▶ Task item: From the listing below, reproduce word for word the part that opens with the line containing "Select the 50万次 package at ¥15,000" and closes with the line containing "Task: Open the Maschine"; reproduce nothing else.

-- Opening Marker --

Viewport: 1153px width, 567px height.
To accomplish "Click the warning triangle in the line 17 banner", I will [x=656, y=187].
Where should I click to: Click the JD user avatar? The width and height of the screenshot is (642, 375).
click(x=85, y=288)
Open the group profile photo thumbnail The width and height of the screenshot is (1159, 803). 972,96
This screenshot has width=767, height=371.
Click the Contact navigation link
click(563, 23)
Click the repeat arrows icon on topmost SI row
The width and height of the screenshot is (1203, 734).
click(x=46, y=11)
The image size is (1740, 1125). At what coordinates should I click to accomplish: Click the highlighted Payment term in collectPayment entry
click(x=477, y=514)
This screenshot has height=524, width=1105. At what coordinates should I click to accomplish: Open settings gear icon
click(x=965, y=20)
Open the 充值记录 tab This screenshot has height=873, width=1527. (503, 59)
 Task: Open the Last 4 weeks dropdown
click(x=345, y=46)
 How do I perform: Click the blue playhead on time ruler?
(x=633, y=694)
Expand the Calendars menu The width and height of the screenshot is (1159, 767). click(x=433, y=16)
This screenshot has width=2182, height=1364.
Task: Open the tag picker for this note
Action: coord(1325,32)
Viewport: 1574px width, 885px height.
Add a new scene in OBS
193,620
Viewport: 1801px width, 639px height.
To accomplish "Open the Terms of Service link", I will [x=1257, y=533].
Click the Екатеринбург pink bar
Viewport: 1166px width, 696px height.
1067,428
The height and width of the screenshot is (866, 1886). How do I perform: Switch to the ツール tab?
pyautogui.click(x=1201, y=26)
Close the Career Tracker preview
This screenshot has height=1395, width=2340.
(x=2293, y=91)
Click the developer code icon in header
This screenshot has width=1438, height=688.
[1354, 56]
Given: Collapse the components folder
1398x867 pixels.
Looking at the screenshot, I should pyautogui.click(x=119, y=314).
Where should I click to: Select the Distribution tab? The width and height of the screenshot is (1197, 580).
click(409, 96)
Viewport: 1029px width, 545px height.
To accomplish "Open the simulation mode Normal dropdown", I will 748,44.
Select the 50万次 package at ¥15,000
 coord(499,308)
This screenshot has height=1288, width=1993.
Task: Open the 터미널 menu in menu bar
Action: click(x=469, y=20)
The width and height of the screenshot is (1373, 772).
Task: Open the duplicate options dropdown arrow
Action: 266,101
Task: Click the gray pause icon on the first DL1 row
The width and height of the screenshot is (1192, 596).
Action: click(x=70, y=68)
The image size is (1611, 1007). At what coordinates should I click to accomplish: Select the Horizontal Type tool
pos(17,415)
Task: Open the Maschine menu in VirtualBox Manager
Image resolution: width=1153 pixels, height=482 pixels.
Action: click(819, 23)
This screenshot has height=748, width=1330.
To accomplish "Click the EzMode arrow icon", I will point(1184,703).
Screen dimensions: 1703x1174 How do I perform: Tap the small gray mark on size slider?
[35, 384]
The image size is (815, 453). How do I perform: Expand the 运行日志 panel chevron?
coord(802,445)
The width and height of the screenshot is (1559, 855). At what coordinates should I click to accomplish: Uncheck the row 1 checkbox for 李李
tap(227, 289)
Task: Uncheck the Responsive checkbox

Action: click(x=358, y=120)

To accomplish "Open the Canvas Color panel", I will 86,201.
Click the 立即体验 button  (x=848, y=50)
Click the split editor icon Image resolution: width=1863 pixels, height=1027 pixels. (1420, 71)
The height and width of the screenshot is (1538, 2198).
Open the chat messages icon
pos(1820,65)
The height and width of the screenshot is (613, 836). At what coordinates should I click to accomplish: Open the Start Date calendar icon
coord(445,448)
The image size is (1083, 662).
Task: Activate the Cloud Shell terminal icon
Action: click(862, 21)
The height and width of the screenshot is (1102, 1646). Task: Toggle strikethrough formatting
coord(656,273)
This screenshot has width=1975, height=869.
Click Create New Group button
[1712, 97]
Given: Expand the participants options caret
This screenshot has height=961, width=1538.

-- Closing Marker --

▶ Written response:
Select the 50万次 package at ¥15,000
 coord(499,308)
This screenshot has height=1288, width=1993.
Task: Open the 터미널 menu in menu bar
Action: click(x=469, y=20)
The width and height of the screenshot is (1373, 772).
Task: Open the duplicate options dropdown arrow
Action: 266,101
Task: Click the gray pause icon on the first DL1 row
The width and height of the screenshot is (1192, 596).
Action: click(x=70, y=68)
The image size is (1611, 1007). At what coordinates should I click to accomplish: Select the Horizontal Type tool
pos(17,415)
Task: Open the Maschine menu in VirtualBox Manager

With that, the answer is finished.